The east Cork side finished with one group-stage win, but, it came against Ballinhassig, the eventual champions.
It would prove to be Ballinhassig’s only defeat of the campaign. The other side to emerge from that group, Ballincollig, also marched all the way to the final.
The consequences of finishing third were also severe. Kilworth, who exited alongside Castlemartyr, had been finalists in 2023 and ended up contesting a relegation play-off the following year.
In a grade shaped by such miniscule differences, there was little room for error. Excuse the overused cliché, but it feels unavoidable here.
Fine margins.
Nonetheless, it was a disappointing outcome for Donal Burke, who will share the managerial role with James Barry in 2026.
“I suppose just going back to last year, we were disappointed with two performances,” Burke begins. “That would have been Kilworth and obviously hugely disappointed with the Ballincollig performance.
“The first day out, Barry Lawton's injury was a factor below in Youghal against Kilworth. But Kilworth were the much better team on the day. They were hungrier, they wanted it more than us.
“We were just hugely disappointing. We played well against Ballinhassig, and results didn't go our way then it was so tight marginally. We ended up in the relegation final against Mallow and those things take a life of their own.

“In fairness, we stood up on the day and played probably played our best game of hurling for the whole year, I would imagine.”
While last year’s group carried the feel of a ‘group of death’, Castlemartyr’s task in 2026 is hardly any lighter. This time though, quality isn’t the defining factor, but instead, the 43km from Castlemartyr through to Cloyne, Lisgoold and finishing in Dungourney.

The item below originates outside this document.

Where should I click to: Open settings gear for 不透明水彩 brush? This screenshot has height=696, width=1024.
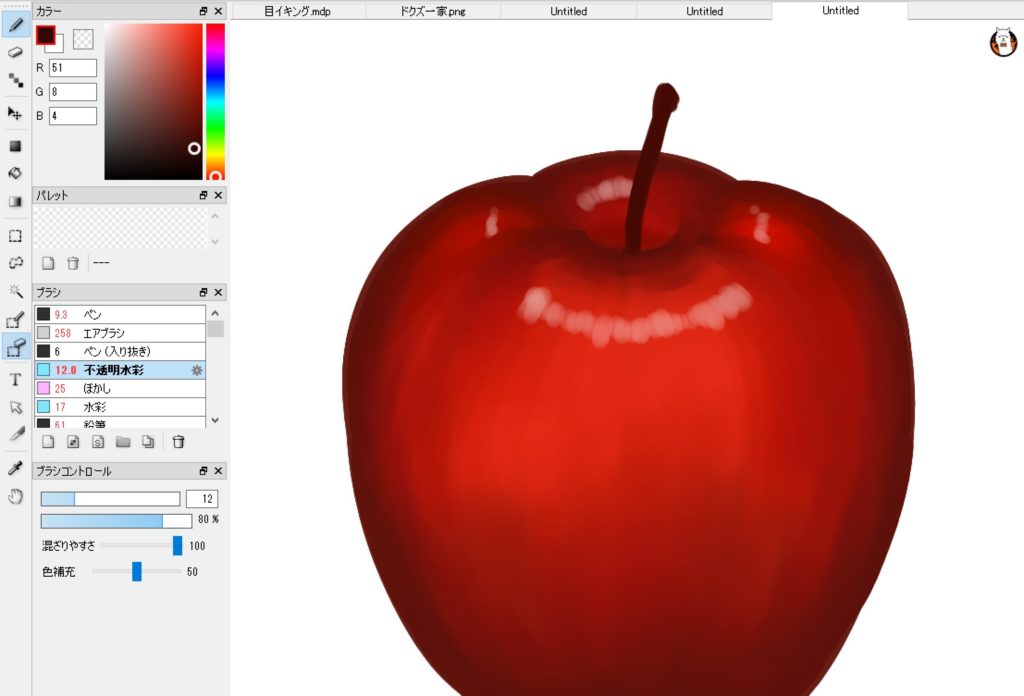coord(197,370)
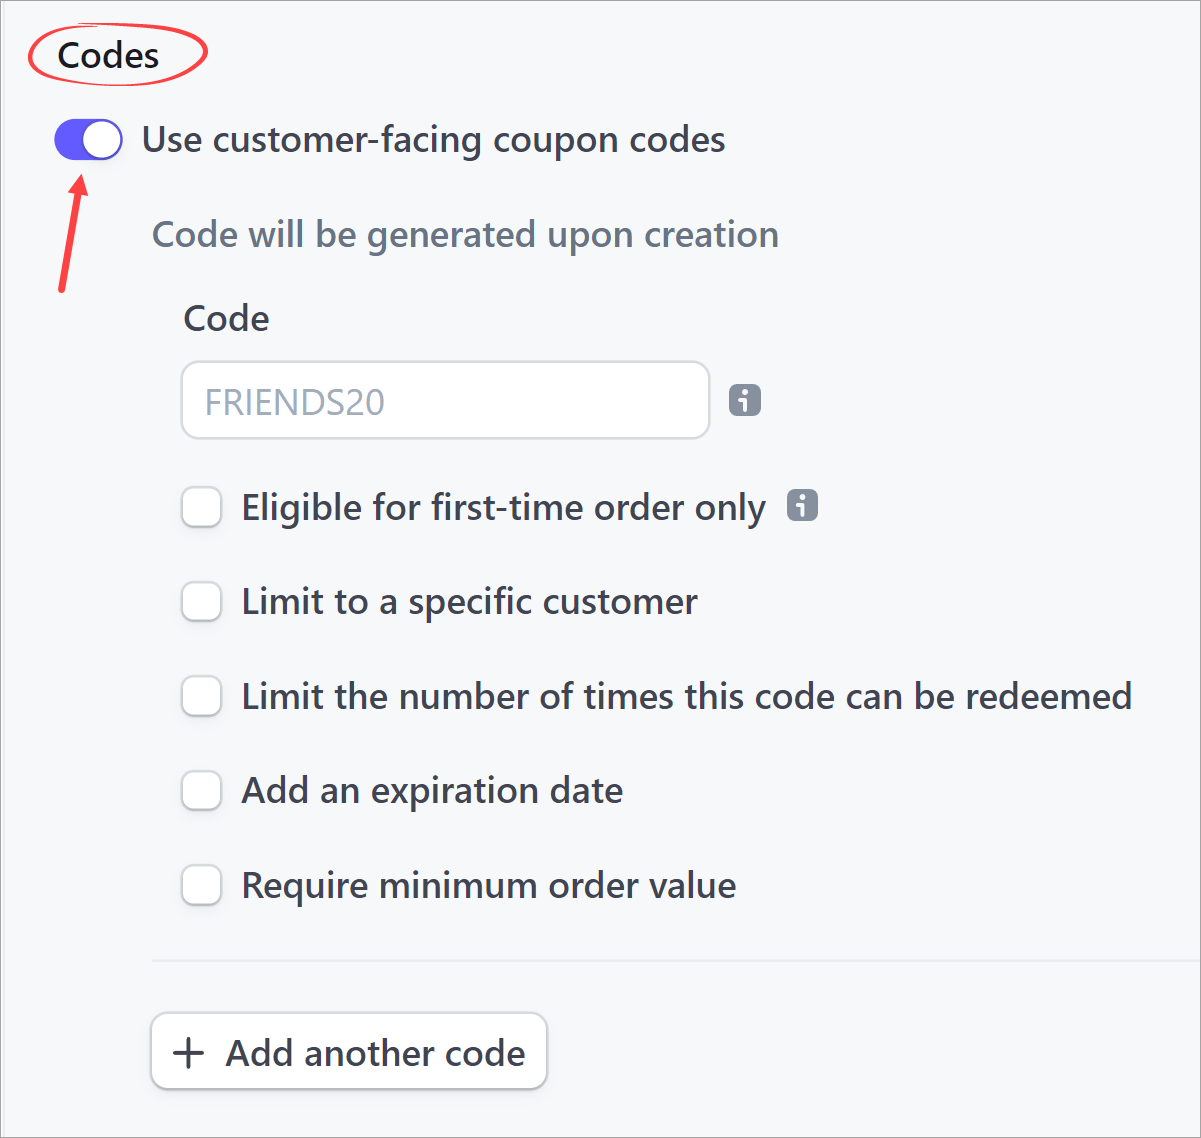Click the Require minimum order value label
The width and height of the screenshot is (1201, 1138).
coord(487,885)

And in Burke’s view, simply escaping the group will represent a huge achievement.
“It's going to be no different for the year coming, especially with all these east Cork derbies,” he remarks. “I’m not saying this now to be political, but after being in the relegation playoff last year, I'd say we'd have to consider ourselves at number four in that group now.
“But it's going to take on a life of its own, it's like an East Cork Championship now to get into the next round.”
There will be little in the way of predictability. Good luck picking the top two to come through.
“It's impossible, it's impossible [to call]. They're all exceptionally good teams,” Burke says. “We're probably, and I say this genuinely, I do think we're probably at the back of the pack, but not by much.
“If we can put the performances together, we have the players to do it. But, they've been on the road now a long time a couple of them, and it's not getting easier.
“We’d an involvement with six or seven players with Imokilly last year, and that, from time to time, can be a bit of a distraction as well within the club. On weekends that we’re resting, they're back out playing again, so there's a huge demand on the players.”